Ensaladas y Verduras

Humilde y omnipresente… la patata

humilde-y-omnipresentea-la-patata

Nació en los Andes, (latinoamérica) donde fue venerada y tuvo su propia deidad, pero viajó a Europa con los conquistadores donde fue tratada como alimento para cerdos, aunque también se le otorgaron cualidades afrodisíacas y mortíferas. Sin embargo, con los siglos, no sólo se reivindicó como un producto noble y versátil- quizá el más dúctil de todos en la gastronomía- sino que también se impuso como un arma para combatir las peores hambrunas de la historia europea y logró su lugar como protagonista de los principales platos de casi todas las gastronomías del planeta.
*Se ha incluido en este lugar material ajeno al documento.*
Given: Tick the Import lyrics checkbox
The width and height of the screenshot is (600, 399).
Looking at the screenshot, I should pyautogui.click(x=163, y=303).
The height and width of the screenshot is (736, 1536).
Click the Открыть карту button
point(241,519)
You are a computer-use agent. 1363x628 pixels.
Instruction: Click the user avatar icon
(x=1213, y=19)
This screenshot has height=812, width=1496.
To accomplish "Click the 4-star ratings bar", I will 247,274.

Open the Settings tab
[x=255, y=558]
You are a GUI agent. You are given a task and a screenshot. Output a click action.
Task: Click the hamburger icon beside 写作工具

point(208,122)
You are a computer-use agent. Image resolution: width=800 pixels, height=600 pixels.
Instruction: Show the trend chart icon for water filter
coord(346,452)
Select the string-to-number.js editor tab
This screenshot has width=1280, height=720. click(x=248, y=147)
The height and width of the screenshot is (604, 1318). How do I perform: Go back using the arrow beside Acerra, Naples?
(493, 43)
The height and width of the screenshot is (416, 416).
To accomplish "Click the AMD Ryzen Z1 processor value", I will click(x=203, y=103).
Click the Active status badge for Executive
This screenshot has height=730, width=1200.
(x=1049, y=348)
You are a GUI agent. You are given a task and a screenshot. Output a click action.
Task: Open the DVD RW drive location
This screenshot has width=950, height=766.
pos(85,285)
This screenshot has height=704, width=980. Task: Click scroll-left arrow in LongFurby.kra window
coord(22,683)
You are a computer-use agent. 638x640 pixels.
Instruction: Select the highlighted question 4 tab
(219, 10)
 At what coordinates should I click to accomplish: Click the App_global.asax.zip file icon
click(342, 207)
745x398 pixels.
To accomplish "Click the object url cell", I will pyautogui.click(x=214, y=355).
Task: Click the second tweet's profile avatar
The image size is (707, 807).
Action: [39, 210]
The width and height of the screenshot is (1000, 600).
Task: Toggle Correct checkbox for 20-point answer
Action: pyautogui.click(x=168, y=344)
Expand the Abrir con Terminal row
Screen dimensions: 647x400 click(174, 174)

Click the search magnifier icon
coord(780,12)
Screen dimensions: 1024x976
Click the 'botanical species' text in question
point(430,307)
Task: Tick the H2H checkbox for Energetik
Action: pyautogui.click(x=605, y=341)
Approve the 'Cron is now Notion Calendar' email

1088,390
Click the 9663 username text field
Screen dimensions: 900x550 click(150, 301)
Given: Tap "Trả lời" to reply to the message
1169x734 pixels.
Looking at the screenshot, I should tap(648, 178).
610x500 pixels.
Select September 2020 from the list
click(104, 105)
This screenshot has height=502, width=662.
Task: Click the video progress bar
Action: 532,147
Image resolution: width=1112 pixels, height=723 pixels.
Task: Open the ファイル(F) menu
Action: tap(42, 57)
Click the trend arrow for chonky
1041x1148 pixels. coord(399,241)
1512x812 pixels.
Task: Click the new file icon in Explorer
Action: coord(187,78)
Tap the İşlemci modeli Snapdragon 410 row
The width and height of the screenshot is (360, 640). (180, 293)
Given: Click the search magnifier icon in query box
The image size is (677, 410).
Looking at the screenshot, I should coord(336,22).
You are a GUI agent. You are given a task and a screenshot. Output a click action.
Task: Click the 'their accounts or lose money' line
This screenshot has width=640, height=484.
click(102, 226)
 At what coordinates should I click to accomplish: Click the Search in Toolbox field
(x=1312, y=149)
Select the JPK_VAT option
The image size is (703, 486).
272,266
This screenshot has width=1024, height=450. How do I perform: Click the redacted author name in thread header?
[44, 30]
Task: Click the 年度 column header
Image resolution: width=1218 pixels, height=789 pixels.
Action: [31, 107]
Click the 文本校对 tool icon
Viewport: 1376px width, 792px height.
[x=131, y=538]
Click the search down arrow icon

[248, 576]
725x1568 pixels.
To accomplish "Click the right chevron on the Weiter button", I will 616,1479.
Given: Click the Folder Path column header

La patata es un tubérculo de apariencia rústica y poco sofisticada del que se registran cerca de 4.000 variedades, es uno de los alimentos más aceptados por todos los paladares, puede adaptarse tanto a comidas simples como a menús refinados. Aunque muchos la destierran de su dieta, tiene abundante vitamina C, gran contenido de potasio y no engorda si se acompaña de los alimentos adecuados.

Al horno, asada, hervida, entera, en rodajas, en cubos, fría, caliente, en puré, en tortillas, croquetas, sopas, y ensaladas, gratinadas o usadas como masa…, todo uso es válido para los más de 300 millones de toneladas de patatas que se producen cada año en el planeta. Quizá por eso la Organización de las Naciones Unidas declaró este 2008, el Año Internacional de la Patata, con el fin de resaltar los beneficios del cuarto alimento más consumido en el mundo. Se dice que en 20 años tendrá un papel importante para lograr la meta de garantizar la seguridad alimentaria sin destruir los recursos naturales, previendo un aumento de la población mundial de 100 millones de personas al año.
Ahora sí, comparto con ustedes esta receta muy fina, sencilla y exquisita, como plato único o acompañamiento.

Patatas al plomo con queso azul (para tres porciones)

3 patatas medianas
150 gramos de nata
100 gramos de mantequilla
150 gramos de queso azul (roquefort)
papel aluminio
sal y pimienta a gusto

Preparación:
Lavar las patatas con la cáscara, pincharlas, y envolverlas cada una en papel aluminio previamente untado con un poco de manteca. Poner cada una de las patatas envueltas al horno o a las brasas (directamente) y cocinar hasta que estén blandas (probar pinchar con un tenedor). Una vez prontas, partir cada patata en mitades y untar con mantequilla y con la salsa preparada con el queso azul y la nata. Salpimentar a gusto.